Santé ? Et bien danser maintenant...

vendredi 1er octobre 2004, par Dennis RAPHAEL

Les premiers ministres font la promotion d’un mode de vie sain, alors que leurs politiques aident à créer de plus en plus de misère.

Il ne fait pas de doute que les politiques publiques canadiennes en matière de santé s’orientent de plus en plus vers le modèle américain. Et ce, même si lors de la récente Conférence nationale des premiers ministres canadiens sur la santé, ceux-ci ont tous affirmé être soucieux de soutenir la durabilité du système de santé. Si telles sont leurs ambitions, les déclarations et les documents de Santé Canada et de l’Association canadienne de santé publique leur proposent un programme clair et détaillé. Pour joindre le geste à la parole, les premiers ministres canadiens pourront réaliser leurs nobles objectifs, simplement par l’amélioration des conditions de vie et de la couverture sociale : augmentation du revenu, amélioration des conditions de travail, accessibilité à un logement décent, amélioration de la sécurité alimentaire, amélioration du système d’éducation et appui aux programmes pour le développement de l’enfant. Tous ces éléments ayant un impact direct sur la santé des Canadiennes et des Canadiens.
Cependant, les premiers ministres, semble-t-il, préfèrent nous exhorter à améliorer notre mode de vie, à faire des choix éclairés pour notre santé. Parallèlement, leurs politiques contribuent à maintenir des niveaux très élevés de pauvreté chez les enfants et réduisent les services permettant de préserver notre santé. Les premiers ministres font ensuite diversion en blâmant les Canadiens pour leurs problèmes de santé qui seraient dû à leur mode de vie : mauvaise alimentation, manque d’exercice, tabagisme.
Pourtant, nous savons bien aujourd’hui que c’est plutôt la façon dont une société produit et répartit ses ressources parmi sa population qui est le premier déterminant de santé de celle-ci. Mais les décideurs ne considèrent que rarement ce facteur, de même que les forces économiques et politiques qui les façonnent.
Depuis 30 ans, les documents de Santé Canada et de Santé publique Canada soulignent l’importance de politiques publiques saines pour améliorer et favoriser la santé, tout en prévenant les maladies.
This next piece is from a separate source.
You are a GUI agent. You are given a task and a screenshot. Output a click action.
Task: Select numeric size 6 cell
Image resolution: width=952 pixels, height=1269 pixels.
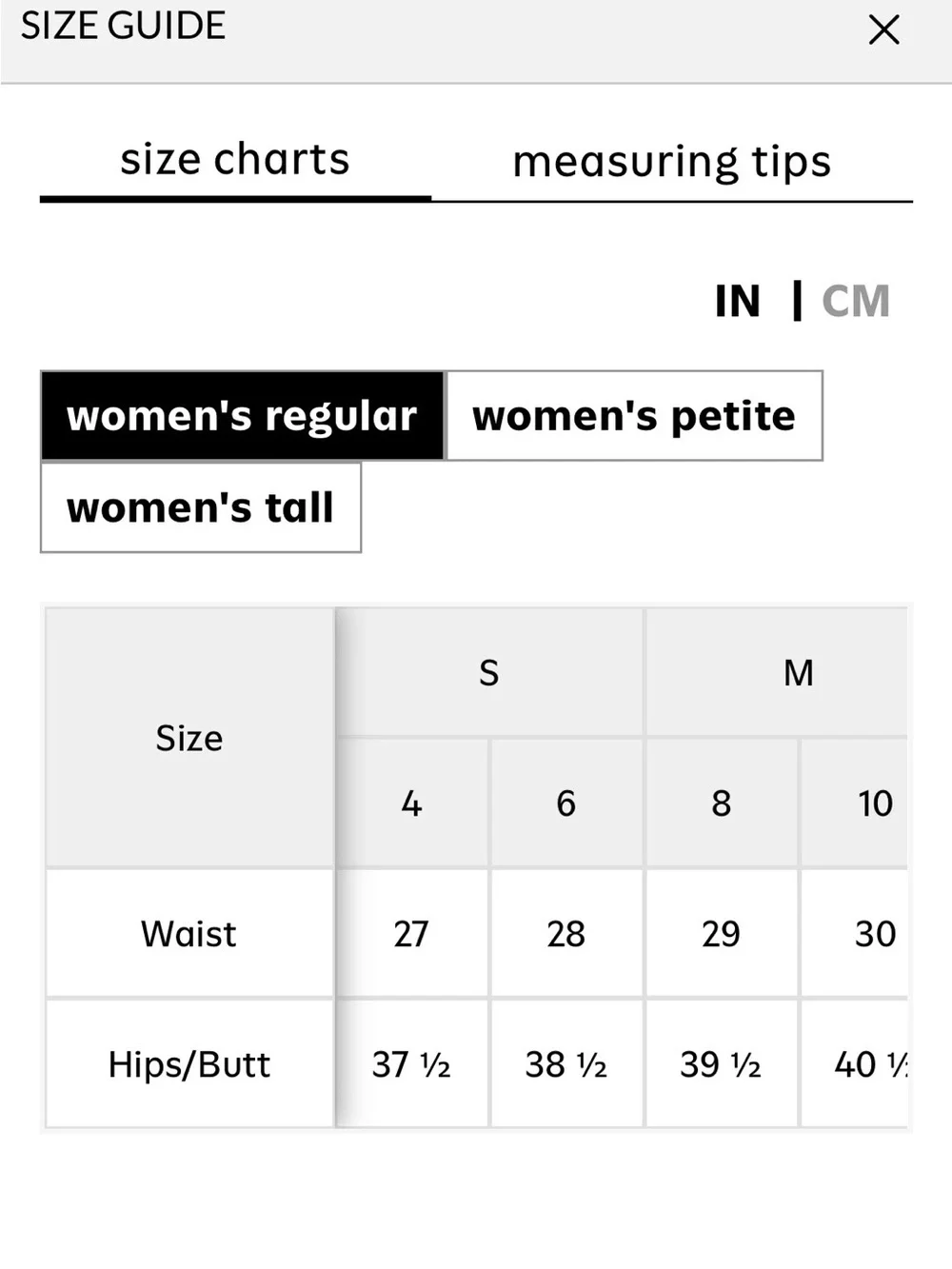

Mais le Canada ressemble de plus en plus aux États-Unis et au Royaume-Uni dans son approche des politiques publiques. Ces deux pays étant les moins dépensiers en Occident, en matière de santé publique et de couverture sociale.
Il est clair maintenant que les politiques publiques canadiennes s’orientent de plus en plus vers le modèle américain. Cette situation est la plus grande menace que confronte la durabilité de notre système de santé et devrait donc être au cœur des préoccupations de nos décideurs. Pourquoi n’est-ce pas le cas ?
Nos gouvernements - et nos premiers ministres - implantent des politiques néolibérales où le marché devient l’arbitre déterminant à la fois nos valeurs sociales et nos priorités en matière d’allocution des subsides publics. Malheureusement, ces décisions économiques et politiques génèrent des inégalités du point de vue tant du revenu que de la richesse, affaiblissent les infrastructures sociales, menacent la sécurité d’emploi et les conditions de travail, et rendent la vie difficile aux familles et aux enfants. Les politiques néolibérales, tendent de plus en plus d’une part à réduire le revenu moyen des Canadiens et d’autre part à augmenter les crédits d’impôt aux entreprises. Elles favorisent ainsi les plus riches au détriment des plus pauvres, créant des inégalités sociales et économiques de plus en plus importantes.
Le meilleur moyen de promouvoir la santé est d’informer les Canadiens des conséquences de ces politiques sur leur système de santé, voire sur leur santé. Plutôt que de se faire dire de changer leur mode de vie, les Canadiens ont besoin de réfléchir sur le type de société dans laquelle ils veulent vivre et travailler.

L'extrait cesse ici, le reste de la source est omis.